Thursday, February 15, 2007

Haiku 6




Henry Darger remix

Quando Henry Darger perdeu o recorte com a fotografia de Annie Aronburg, uma menina desaparecida, pediu a Deus que a encontrasse e esperou. Lavava pratos, limpava retretes e rezava, rezava muito, assombrado por vozes que habitavam o quarto. Cinco missas diárias e interpelações directas não lhe devolveram a fotografia, e Darger, zangado com esse Deus objecto de todas as fúrias e devoções, criou uma guerra.

De uma cabeça votada a extremo preconceito e solidão brotaram milhões de soldados, cristãos contra ateus, disputando a escravidão de criancinhas. Como superior estratega no seu massacre literário de quinze mil páginas, Darger organiza e descreve com o mais irracional fervor jornalístico batalhas onde as baixas são astronómicas, as vilezas requintadas e onde o triste espectáculo da sua inexistência é invertido num excesso de cor e ruído que, mais do que um diário de uma vida imaginada, é a própria vida. A posteridade agradece a sua forma dedicada de compensar uma sexualidade reprimida, um genuíno impulso assassino e uma religiosidade confusa com um ilegível relato de atrocidades ilustrado com cândidas aguarelas de guerra, de uma beleza ímpar.

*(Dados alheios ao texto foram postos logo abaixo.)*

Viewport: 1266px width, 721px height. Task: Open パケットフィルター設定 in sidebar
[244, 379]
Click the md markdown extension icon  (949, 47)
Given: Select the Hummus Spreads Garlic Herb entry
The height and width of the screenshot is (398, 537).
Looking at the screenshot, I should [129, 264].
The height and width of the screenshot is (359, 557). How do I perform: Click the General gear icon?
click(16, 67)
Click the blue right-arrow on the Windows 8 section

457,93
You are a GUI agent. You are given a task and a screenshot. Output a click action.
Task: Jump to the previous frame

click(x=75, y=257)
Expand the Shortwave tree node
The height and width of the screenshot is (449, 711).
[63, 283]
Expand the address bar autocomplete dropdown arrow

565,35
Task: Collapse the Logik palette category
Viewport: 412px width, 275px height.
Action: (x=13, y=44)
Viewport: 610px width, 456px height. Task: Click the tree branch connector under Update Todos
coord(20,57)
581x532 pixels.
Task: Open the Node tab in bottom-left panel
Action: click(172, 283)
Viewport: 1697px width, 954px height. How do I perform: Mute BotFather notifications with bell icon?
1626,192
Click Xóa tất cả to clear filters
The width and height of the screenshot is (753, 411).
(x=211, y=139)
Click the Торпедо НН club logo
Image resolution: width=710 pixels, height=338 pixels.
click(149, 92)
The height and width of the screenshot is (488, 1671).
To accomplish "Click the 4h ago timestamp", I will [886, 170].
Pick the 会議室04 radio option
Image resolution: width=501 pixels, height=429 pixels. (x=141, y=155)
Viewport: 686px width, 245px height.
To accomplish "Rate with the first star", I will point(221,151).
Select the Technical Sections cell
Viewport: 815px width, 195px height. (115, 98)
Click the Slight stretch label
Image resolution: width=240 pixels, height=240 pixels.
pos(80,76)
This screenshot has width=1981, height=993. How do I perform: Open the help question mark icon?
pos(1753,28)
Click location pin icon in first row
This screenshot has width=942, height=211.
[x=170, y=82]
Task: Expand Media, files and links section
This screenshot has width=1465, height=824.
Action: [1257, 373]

Ocorre pensar no filme de Mallick onde essa mistura quase dói de tão vívida. Enquanto os homens fazem a guerra (levando-nos consigo), o mundo à volta continua, mais ou menos imperturbável, sempre belo, fresco, renovado. Um soldado confessa esse segredo antigo da batalha redescoberto pela milésima vez: matou um homem e ninguém o pode castigar por isso. Matar e copular; destino do macho que vive plenamente o natural projecto de poder. Quem não ousa experimentar pode sempre escrever sobre isso. Esse é o triunfo dos ficcionistas. Eurípides (ou Ésquilo, não me lembro) quis no seu epitáfio ser lembrado como valoroso guerreiro que matou muitos inimigos. Das peças nem uma letra.

Ainda assim o assassínio continua um passatempo prestigiado e um motivo predilecto de escritores (dentro de cada um de nós, um bárbaro algemado…). Afinal Tolstoi e a felicidade ainda ressoam no grande inconsciente comum, ansioso de receber lições de desgosto. A felicidade dos outros pode soar-nos muitas vezes ridícula ou insignificante, enquanto a tragédia (coisas más sucedendo a boa gente) deixa sempre marcas permanentes.

Das três peças gémeas de Ibsen, só nos lembramos de Hedda Gabler porque é a única que se mata. Godard sabe-o muito bem, e trata de matar todos os protagonistas que pode, enquanto Hal Hartley, nos tempos de aluno aplicado, não tem coragem. Por isso lhe agradecemos. E por isso nunca o havemos de perdoar.